Dear Awesome Audrey,

I have a confession to make. I used to be a “fag-hag” myself (and I agree, can we come up with a better title? I have heard “honorary gay man” or “Gabe”, a combination of Gay+Babe). So, I speak from experience on this one.

It’s all about fear

Of course, it has to be said, that generally speaking, we don’t want to choose our friends by their sexual orientation. But, being more comfortable with gay men than straight, and being more comfortable with straight men than gay, are two sides of the same coin. It’s all about fear.

You, my dear Awesome Audrey, are afraid of straight men. You have a very dim view of them and some negative expectations. Now, it’s ok to acknowledge that. You can’t change what you aren’t willing to own up to. And you may well have some good reasons for these fears. I’m sure your mind can come up with all kinds of “evidence” that proves to you that ALL straight men are oafish brutes who are only interested in tits and booze and football.

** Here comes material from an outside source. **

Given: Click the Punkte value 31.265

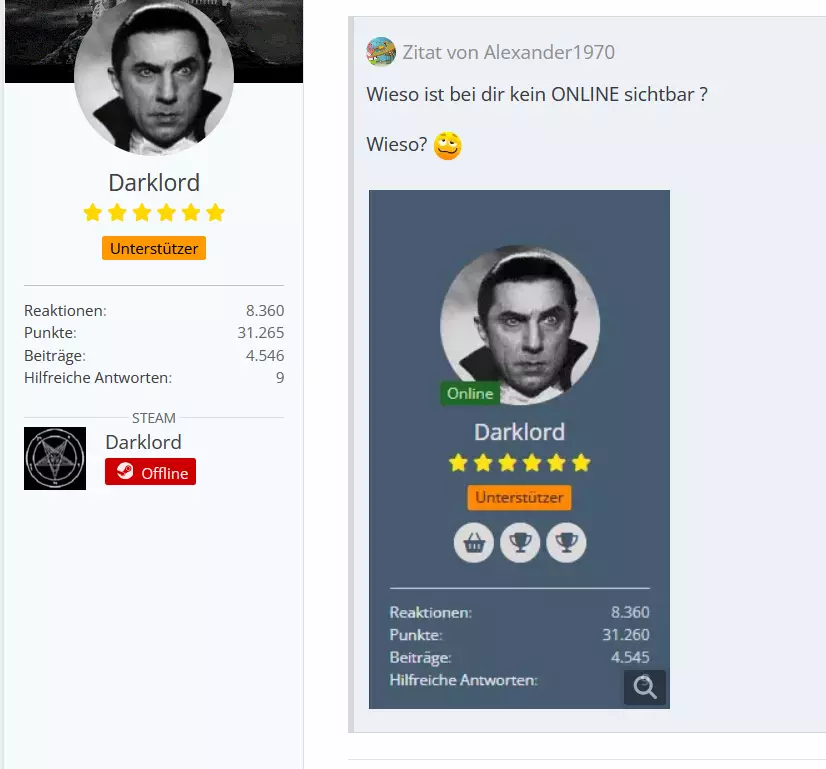Looking at the screenshot, I should (x=260, y=333).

But, of course, if you’ve been studying LOA for a while, you’ll know that you can only see what matches your beliefs. So, if all you see are Neanderthals, it’s not because no other types of men exist, it’s simply because that’s what your filters are set to.

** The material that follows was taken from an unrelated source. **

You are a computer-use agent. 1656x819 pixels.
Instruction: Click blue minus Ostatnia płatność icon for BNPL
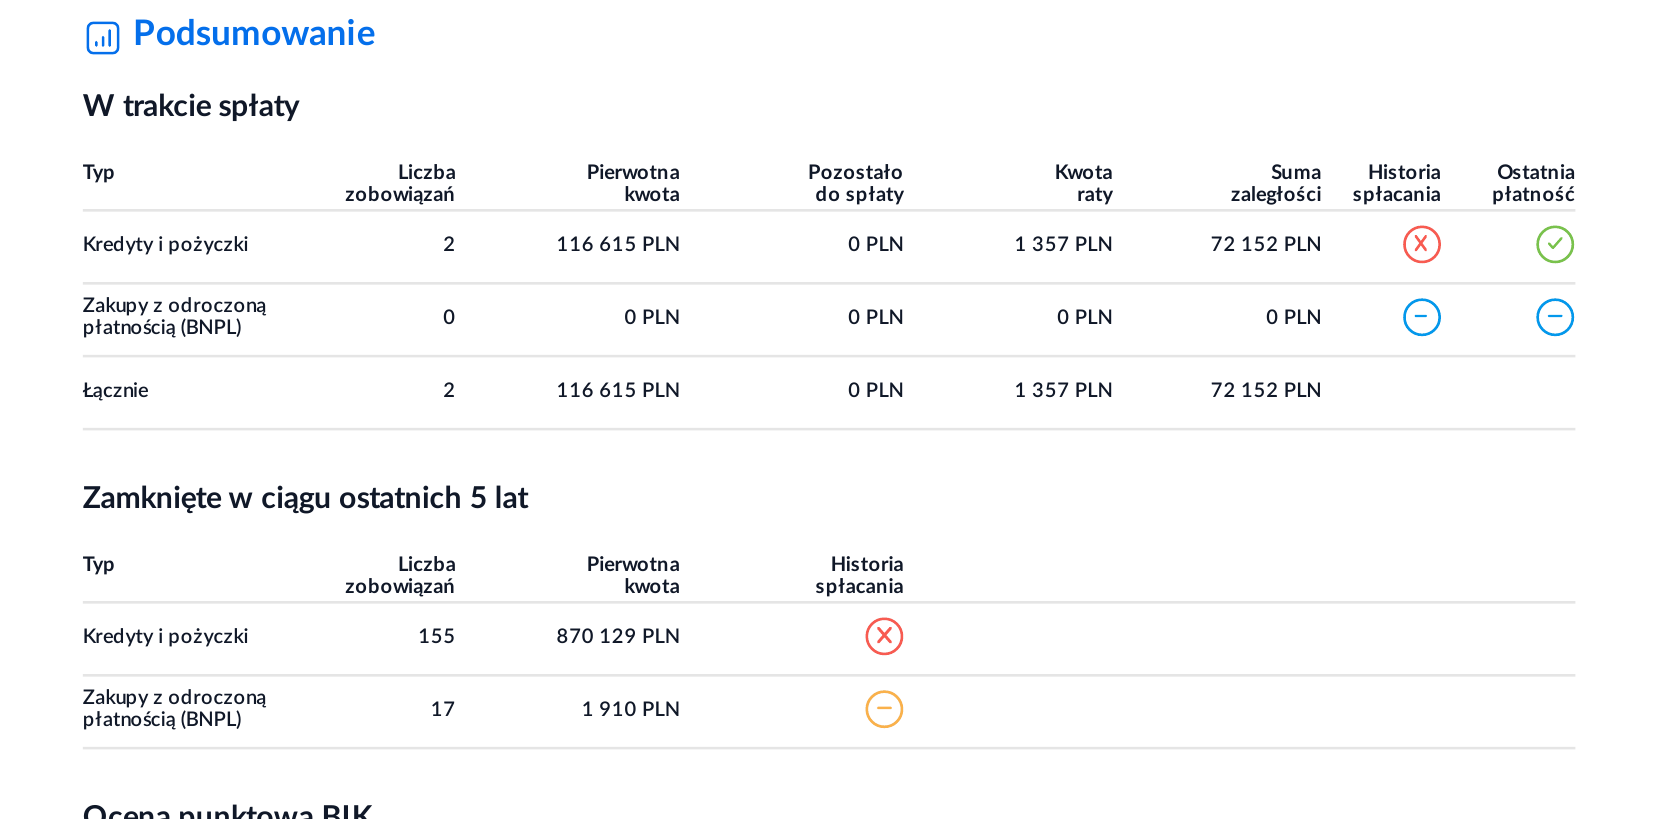click(x=1555, y=317)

Why do we ladies love gay men?

And you are clearly not alone. There are many, many straight women who not only love their gay male friends, but actually create a gay buffer, where no straight male can enter. Why are gay men such great friends, though? And what makes them so different from straight guys?

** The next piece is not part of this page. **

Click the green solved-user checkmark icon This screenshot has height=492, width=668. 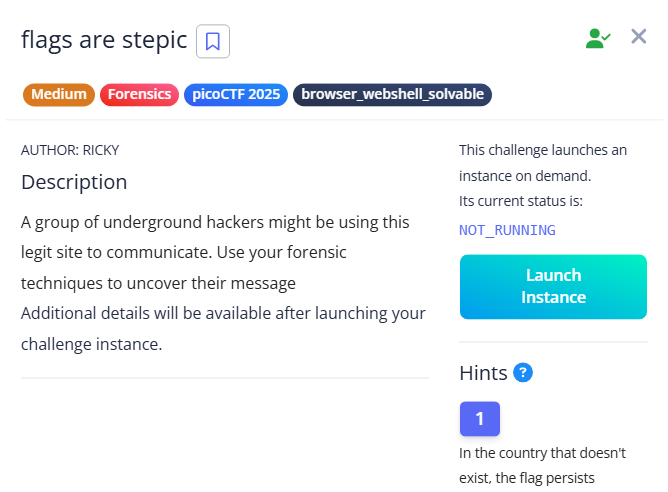[598, 38]
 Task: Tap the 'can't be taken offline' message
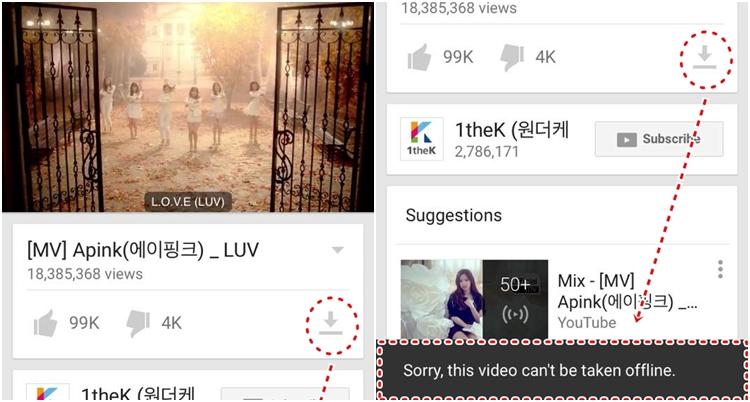pyautogui.click(x=540, y=371)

The truth is, they’re not different. They’re men. And men are fucking awesome. Oh sure, some of them are really camp and will give us fashion advice (although there are straight men who will do that, too. One of the best hairdressers I ever had was a straight guy…) But, the only thing that’s truly different about a homosexual man is that there is no sexual tension. The whole romantic relationship thing has been taken off the table. And so, we get to enjoy the man, his entire personality, in safety.

Straight men are just as fabulous, but we often don’t allow ourselves to see it because of the constant chatter in our heads: “Does he like me? What if he likes me? What’s he thinking about me right now? Am I attractive enough? What if he doesn’t like me? What did he mean by that??” It’s not that the men are so different; it’s that WE’RE different. We shut down the chatter. When we take sex off the table, the insecurities aren’t triggered and we can just form friendships with the individual before us.

Why is sex so scary?

A lot of women are really scared of sexual relationships. They may have had some bad experiences, they may have grown up in a family where men were aggressive or even abusive, or they may simply have bought into the message that men are basically emotionless sociopaths. Sex, at least the healthy kind, represents vulnerability. You have to feel safe and let yourself go in order to have great sex. If you don’t feel emotionally safe, that’s not going to happen. If you’re worried that the guy you’re getting it on with is going to run out and give his frat buddies a play by play immediately after grunting to the finish, you’re not going to be able to enjoy yourself. Sex and relationships are scary to women who have a profound lack of trust. Gay men, who don’t qualify for sex, can therefore be more easily trusted and true connections can be formed.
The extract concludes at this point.